→ Task directions
Which lines of the data contain the word "pixels"? Pick out each such line and copy it whole, treating uppercase and lowercase as different.

→ Record set
· · ·

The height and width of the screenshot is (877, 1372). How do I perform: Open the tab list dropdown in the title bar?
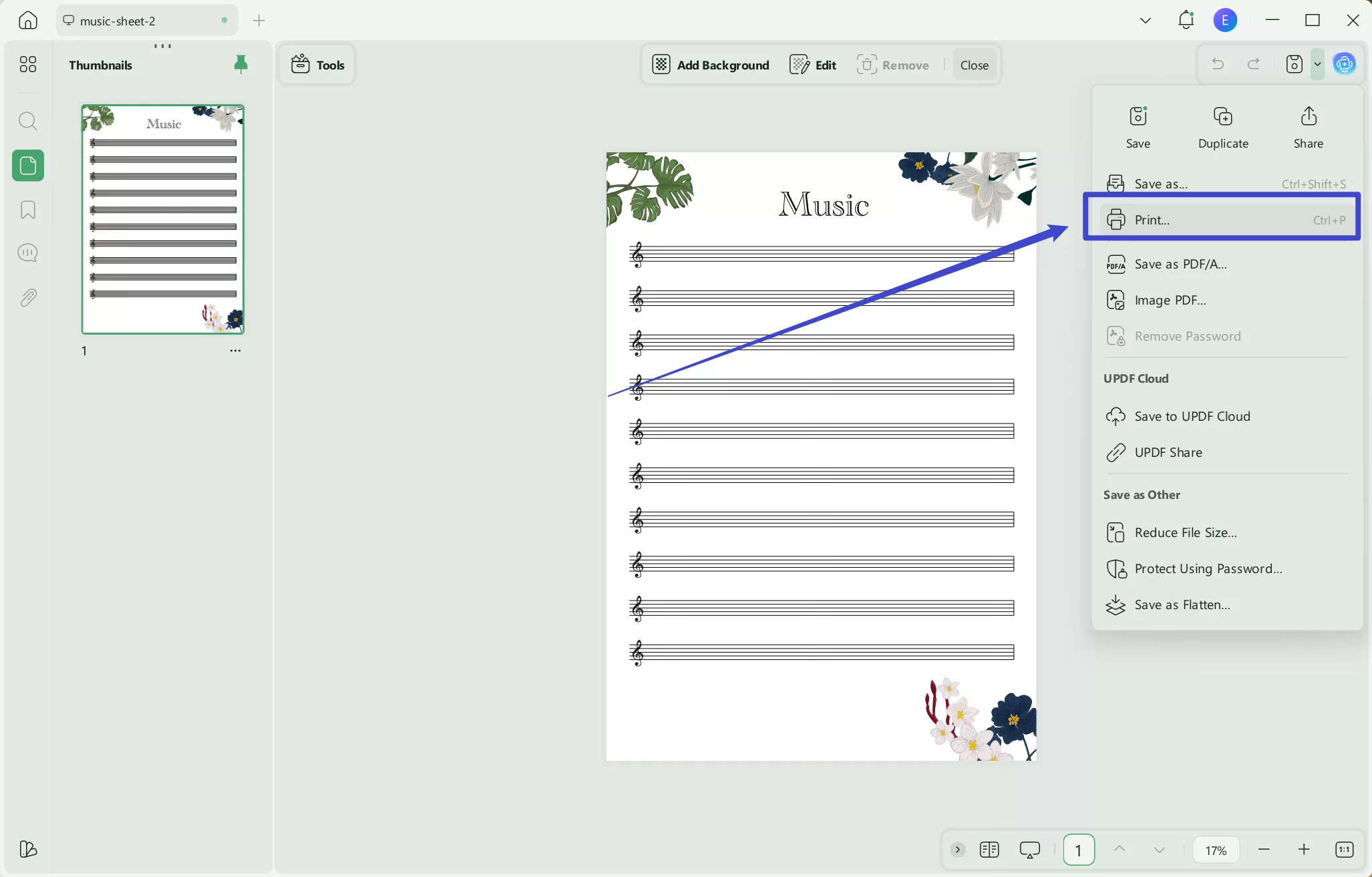tap(1145, 20)
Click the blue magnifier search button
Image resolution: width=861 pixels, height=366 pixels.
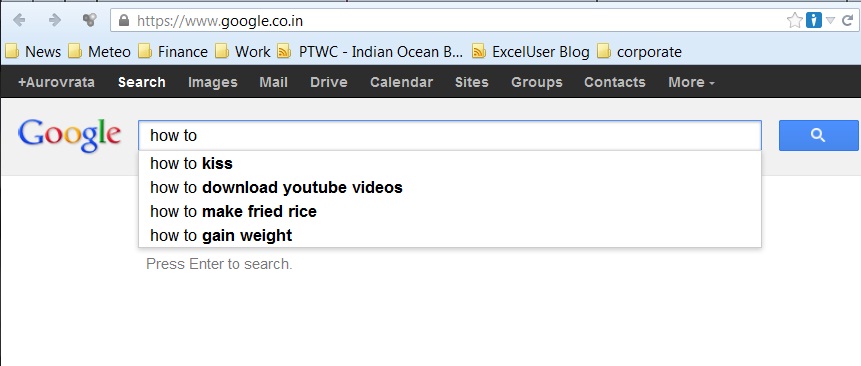point(818,136)
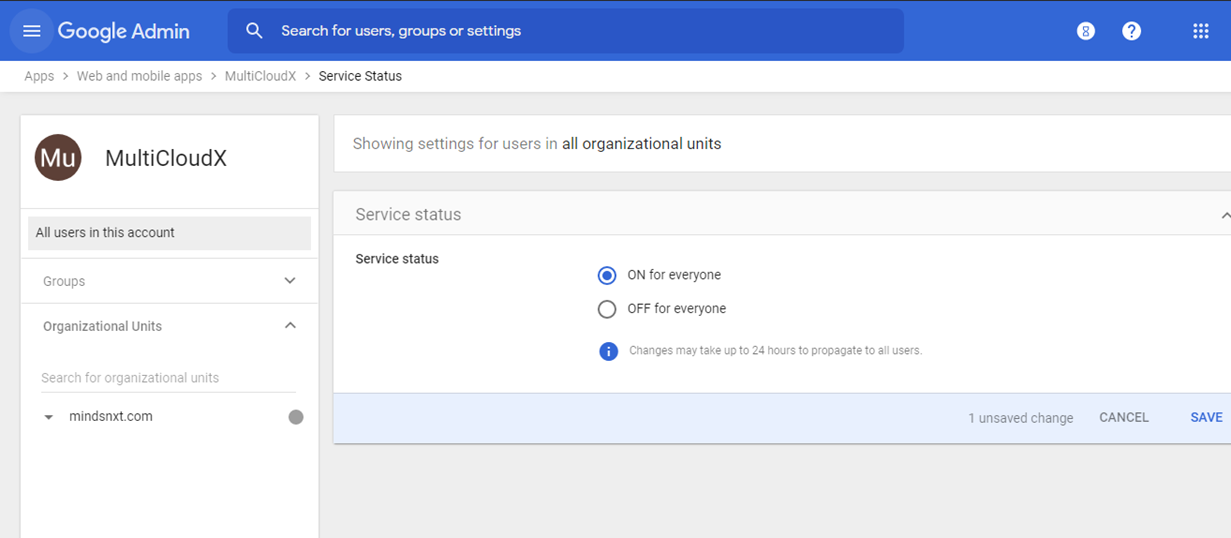The width and height of the screenshot is (1231, 538).
Task: Collapse the Service status panel
Action: tap(1224, 215)
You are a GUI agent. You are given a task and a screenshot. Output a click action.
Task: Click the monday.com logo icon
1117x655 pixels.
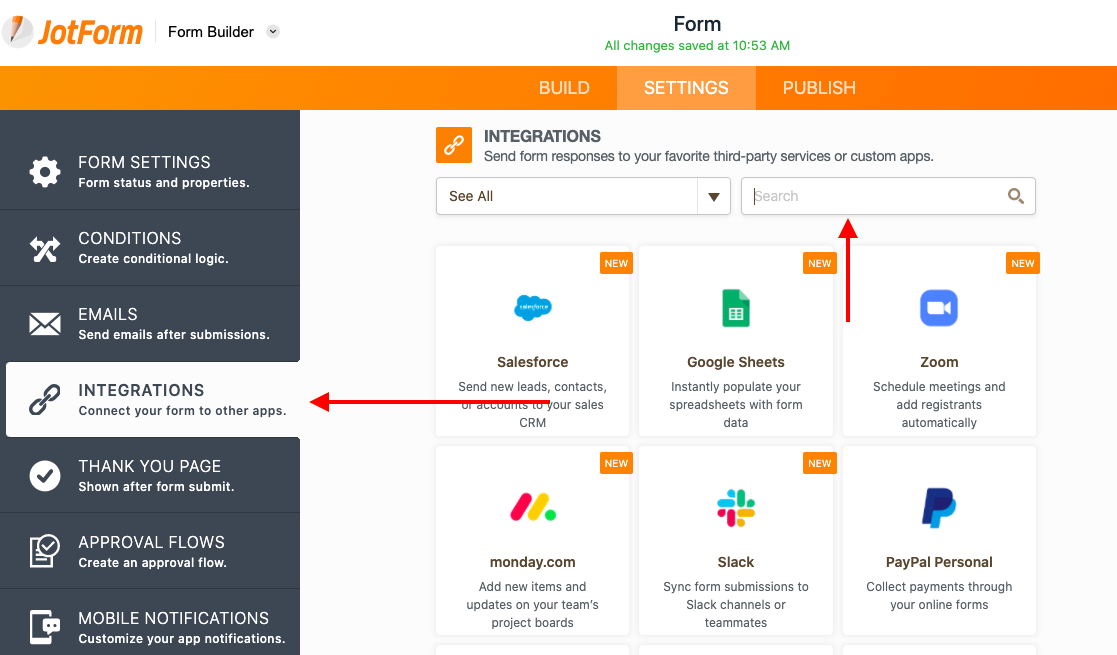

· · ·

→ Expected answer
Image resolution: width=861 pixels, height=366 pixels.
1117x655 pixels.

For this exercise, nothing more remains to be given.